------ Source material ------
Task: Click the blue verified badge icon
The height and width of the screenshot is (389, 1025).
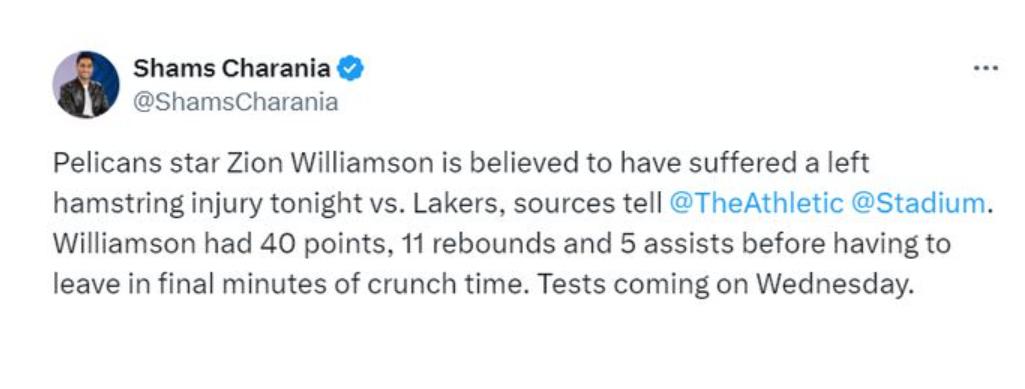Action: coord(350,69)
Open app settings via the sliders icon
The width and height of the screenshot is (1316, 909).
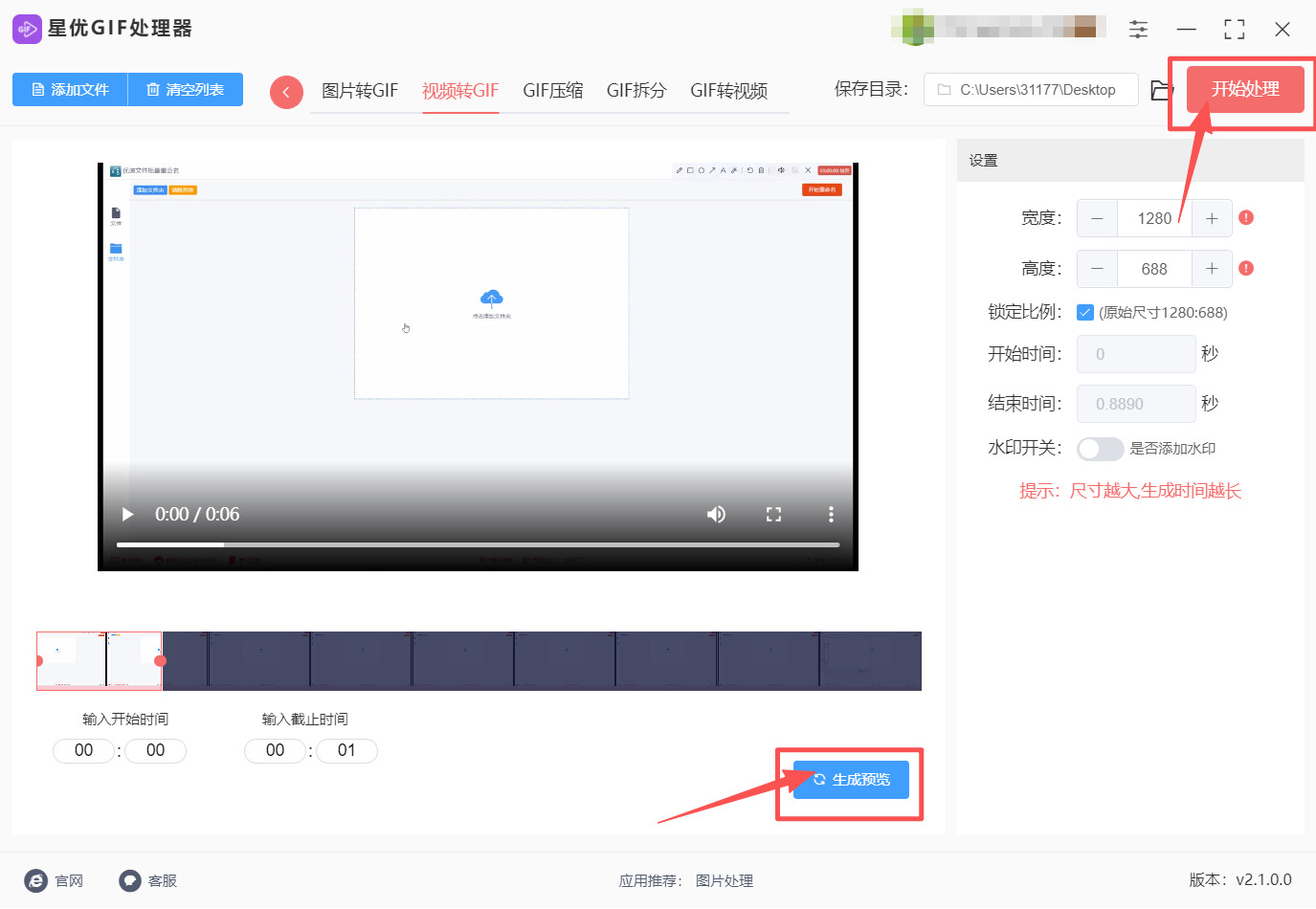1138,30
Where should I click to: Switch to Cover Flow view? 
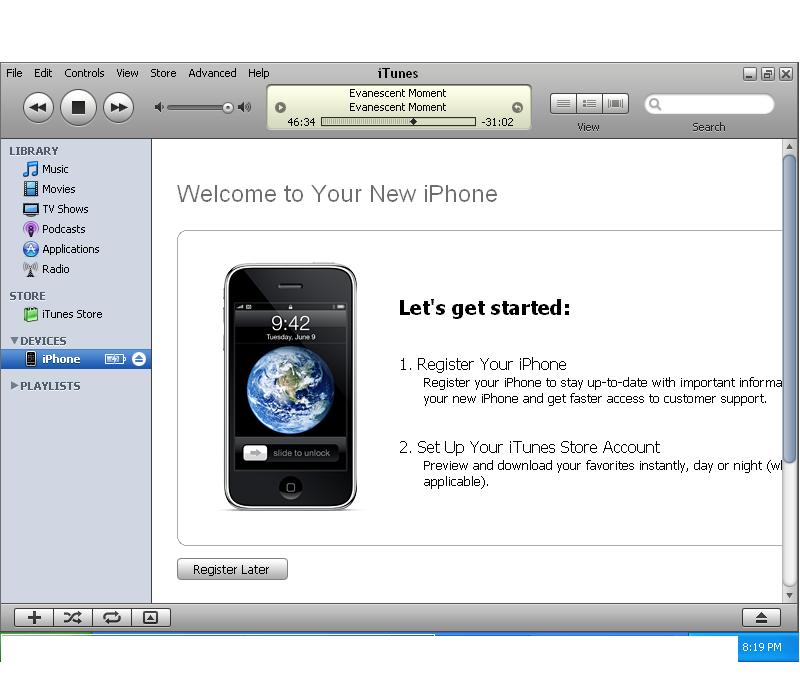tap(615, 103)
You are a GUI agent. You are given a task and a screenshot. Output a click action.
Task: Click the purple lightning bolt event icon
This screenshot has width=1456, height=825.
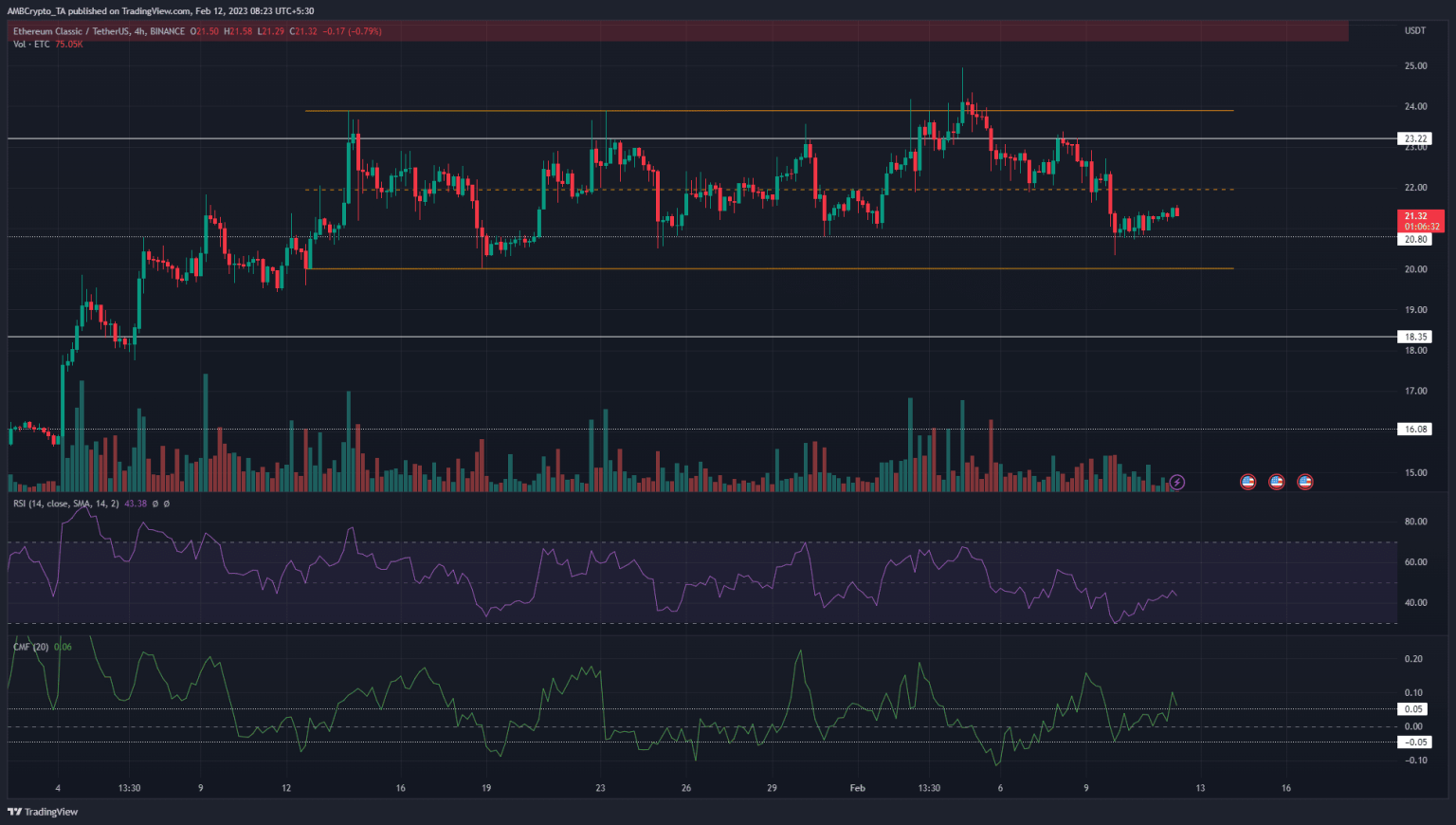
------
## About this task:
A picture must not appear in the copy. Transcribe exactly the lines from the one with "Where should I" through the final line of the entries, both included, and no more.

## Answer to this task:
Where should I click to: Switch to Cover Flow view? 
tap(615, 103)
You are a GUI agent. You are given a task and a screenshot. Output a click action.
Task: Click the purple lightning bolt event icon
This screenshot has width=1456, height=825.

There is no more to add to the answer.